Luciano Conti è professore di Biologia Applicata ed è a capo del Laboratorio di Biologia delle Cellule Staminali all’Università di Trento, dove svolge la propria attività dal 2013, dopo aver lavorato all’Università di Milano e in Gran Bretagna. Le sue ricerche hanno portato a importanti risultati riguardanti la produzione di cellule staminali del cervello e neuroni da cellule staminali pluripotenti e da tessuto cerebrale.

Marie-Laure Baudet, biologa di origine francese e vincitrice del CDA Armenise Harvard nel 2012, guida il Laboratorio Giovanni Armenise Harvard di Neurobiologia degli Assoni. Si è trasferita a Trento dopo aver lavorato in Canada e Gran Bretagna. Al Dipartimento Cibio dell’Università di Trento ha identificato uno dei processi cruciali nella formazione delle connessioni neuronali.

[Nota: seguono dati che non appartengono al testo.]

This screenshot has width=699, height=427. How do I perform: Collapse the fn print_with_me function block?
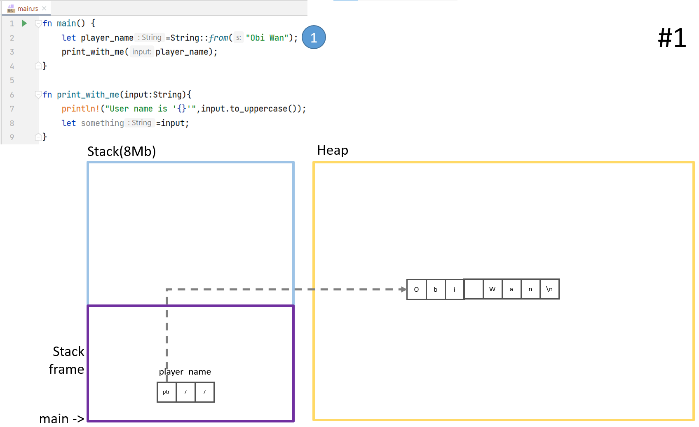tap(38, 95)
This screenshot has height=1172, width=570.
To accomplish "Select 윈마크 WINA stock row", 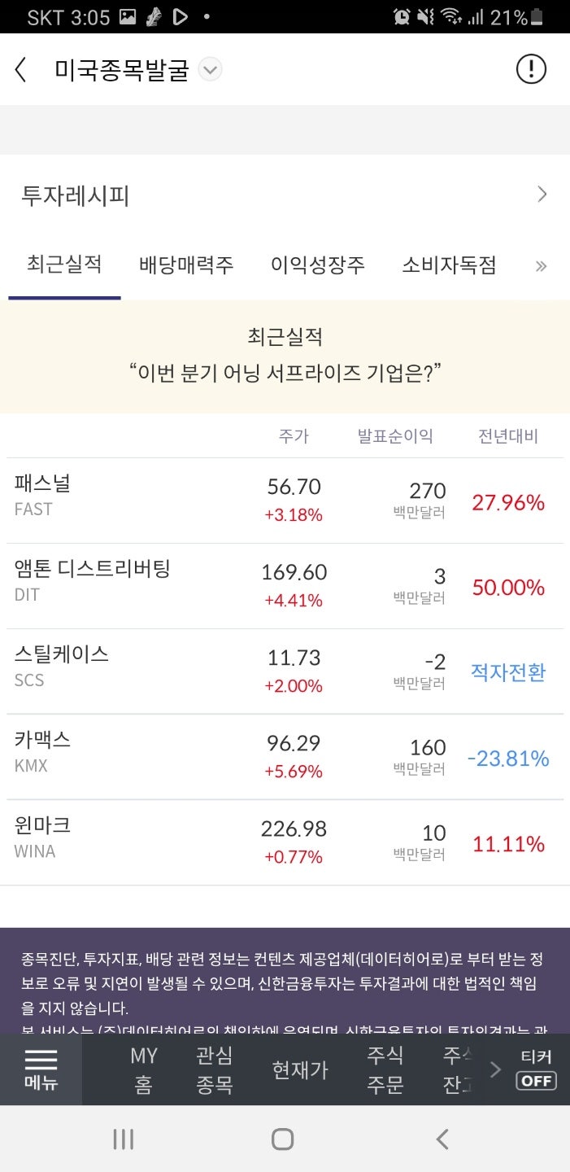I will tap(285, 842).
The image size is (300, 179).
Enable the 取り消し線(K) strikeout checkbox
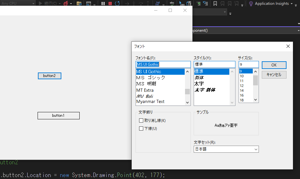[141, 121]
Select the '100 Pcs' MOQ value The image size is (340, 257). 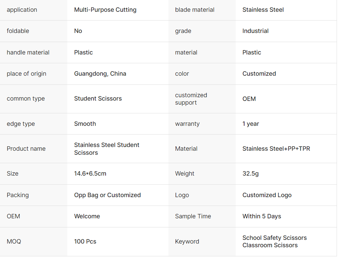85,242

La Fondazione Armenise Harvard

La Fondazione Giovanni Armenise Harvard è nata nel 1996 per iniziativa del Conte Giovanni Auletta Armenise con lo scopo di supportare la ricerca di base in campo biomedico. Aiuta giovani scienziati che lavorano all’estero a fondare il proprio laboratorio in Italia, e supporta vari programmi di ricerca alla Harvard Medical School di Boston. Ha investito oltre 70 milioni di dollari ad Harvard e 31 milioni di dollari per la scienza italiana. Il finanziamento Career Development Award (CDA) ammonta a 200.000 dollari all’anno (per un periodo compreso fra i 3 e i 5 anni) e fino adesso ha supportato 27 giovani scienziati per fondare laboratori di ricerca in Italia.

Insieme al San Raffaele di Milano, L’Università di Trento è l’istituto di ricerca che ospita più vincitori del grant Armenise Harvard, con 5 ricercatori premiati nell’ultimo decennio.